République et canton de Genève
Grand Conseil
Séance du jeudi 20 juin 1996 à 17h
53e législature - 3e année - 8e session - 23e séance
IU 206
M. Luc Gilly (AdG). Mon interpellation s'adresse à M. Guy-Olivier Segond et à M. Olivier Vodoz. Elle pourrait s'intituler : «Quand l'armée assure l'ordre intérieur contre des civils et des chômeurs».
A plusieurs reprises, la presse s'est fait l'écho d'un exercice du bataillon de fusiliers territoriaux 121, composé en large partie de soldats genevois... (Interruption de M. Annen.) Monsieur Annen, laissez-moi parler ! Cet exercice a eu lieu au Day, dans le canton de Vaud, en date du 7 juin et sous les yeux de MM. Vodoz et Segond. Cet exercice simulait l'intervention de la troupe contre une manifestation de chômeurs devant l'Hôtel des finances.

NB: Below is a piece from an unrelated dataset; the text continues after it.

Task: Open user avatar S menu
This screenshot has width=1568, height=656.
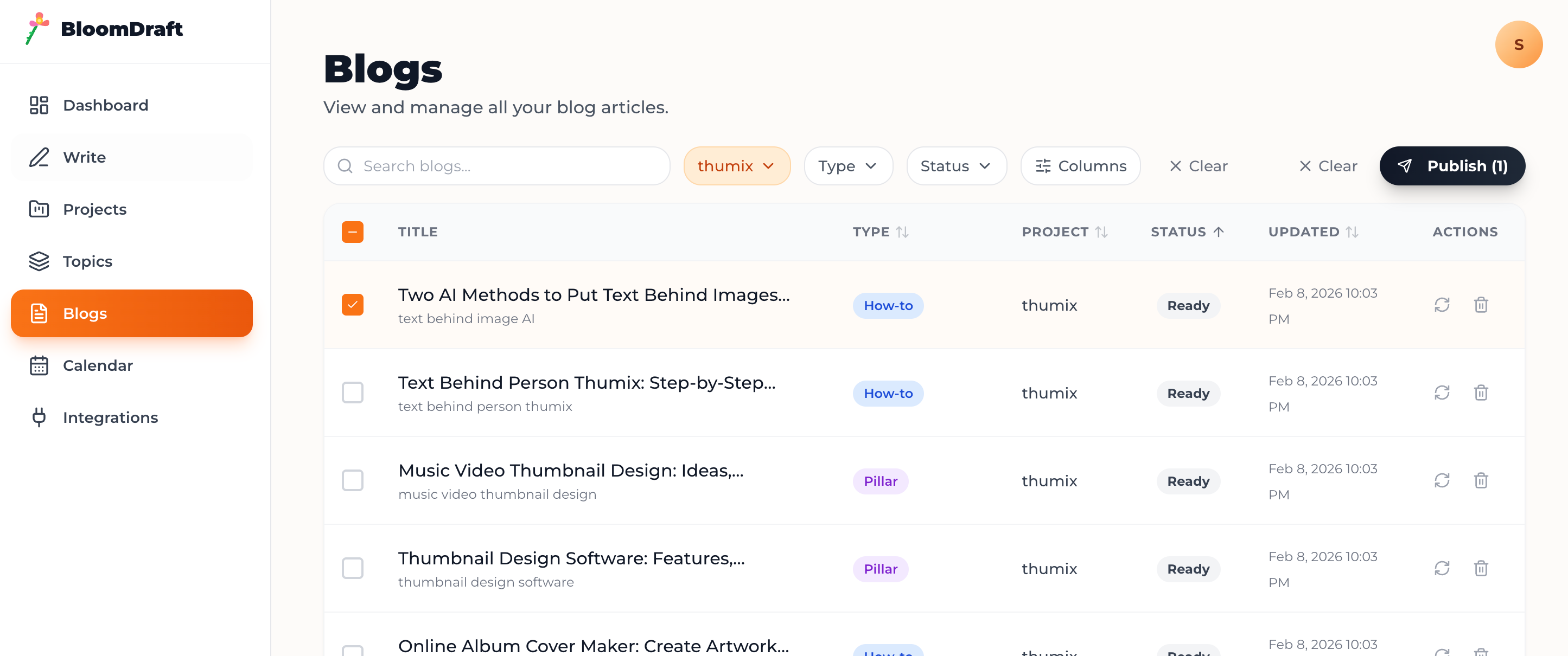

Survenant un mois à peine après celui de Fontainemelon, au cours duquel des soldats cyclistes genevois devaient simuler une intervention contre des demandeurs d'asile tamouls refusant de se laisser renvoyer, cet exercice est particulièrement choquant.
Il est scandaleux non seulement scandaleux parce qu'il implique le recours à la troupe pour maintenir l'ordre public mais, surtout, parce qu'il transforme des chômeurs, se battant pour leurs droits, en ennemis à combattre avec toute la panoplie des techniques anti-émeute les plus modernes.
Choquant, il l'est également parce que les soldats désignés pour jouer les chômeurs ont été choisis au faciès, à savoir parmi ceux qui portent les cheveux longs. Et choquant encore, parce que, sur les pancartes arborées par les soi-disant séditieux, figuraient des slogans hostiles à la traversée de la rade.
Ces faits ayant indigné la majorité des Genevois, je me permets, en leur nom, de poser les questions suivantes au président du Conseil d'Etat, responsable des affaires sociales qui plus est, ainsi qu'au chef du département militaire cantonal :
1. Le Conseil d'Etat considère-t-il la troupe comme un moyen de répondre aux manifestations de citoyens ou exclut-il tout recours à la force armée pour le prétendu maintien de l'ordre ?
2. M. Vodoz est-il prêt, aujourd'hui, à condamner cet exercice, par ailleurs qualifié de «stupide» par Adolf Ogi lui-même, avant-hier, devant le Conseil national ?
3. M. Vodoz va-t-il demander, en tant qu'autorité militaire cantonale, que des sanctions soient prises à l'encontre du colonel Bommeli, responsable de l'exercice du Day ?
4. M. Vodoz aura-t-il la décence de s'excuser auprès des milliers de chômeurs genevois d'avoir parlé de «plaisanterie» à propos de cet exercice ?
5. Prépare-t-on la troupe pour un «remake» de 1932 à Genève ?
Le président. Il sera répondu à votre interpellation urgente au point 46 bis de notre ordre du jour.